▶ [Assignment]
Look below for the line with "Task: Open the Date End calendar dropdown", then give it again exactly, along with every line that comes after it, the final line included.

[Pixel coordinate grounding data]
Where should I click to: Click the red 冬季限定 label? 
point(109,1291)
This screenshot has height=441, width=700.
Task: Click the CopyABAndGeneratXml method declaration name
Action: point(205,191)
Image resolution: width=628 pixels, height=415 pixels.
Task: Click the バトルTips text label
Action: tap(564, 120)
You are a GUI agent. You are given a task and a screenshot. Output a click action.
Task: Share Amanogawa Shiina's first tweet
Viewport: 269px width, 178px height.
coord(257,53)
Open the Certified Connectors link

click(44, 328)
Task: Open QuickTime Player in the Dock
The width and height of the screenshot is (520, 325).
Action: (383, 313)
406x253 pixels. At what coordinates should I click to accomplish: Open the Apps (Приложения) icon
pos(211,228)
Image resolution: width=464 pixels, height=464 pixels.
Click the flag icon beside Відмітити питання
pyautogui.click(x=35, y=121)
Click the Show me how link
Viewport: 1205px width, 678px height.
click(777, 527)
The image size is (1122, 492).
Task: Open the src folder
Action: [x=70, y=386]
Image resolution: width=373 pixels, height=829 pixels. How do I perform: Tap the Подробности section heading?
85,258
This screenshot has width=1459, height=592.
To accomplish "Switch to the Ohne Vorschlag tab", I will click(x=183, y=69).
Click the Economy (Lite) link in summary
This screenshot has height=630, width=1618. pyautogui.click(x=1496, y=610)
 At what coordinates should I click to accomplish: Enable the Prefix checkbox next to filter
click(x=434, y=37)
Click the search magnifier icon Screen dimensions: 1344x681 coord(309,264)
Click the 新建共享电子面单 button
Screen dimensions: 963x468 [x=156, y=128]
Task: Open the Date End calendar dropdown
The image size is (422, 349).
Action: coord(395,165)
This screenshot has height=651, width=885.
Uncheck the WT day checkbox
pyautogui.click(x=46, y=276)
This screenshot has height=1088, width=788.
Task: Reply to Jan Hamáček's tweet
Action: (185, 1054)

▶ [Solution for this problem]
Task: Open the Date End calendar dropdown
The image size is (422, 349).
Action: coord(395,165)
This screenshot has height=651, width=885.
Uncheck the WT day checkbox
pyautogui.click(x=46, y=276)
This screenshot has height=1088, width=788.
Task: Reply to Jan Hamáček's tweet
Action: (185, 1054)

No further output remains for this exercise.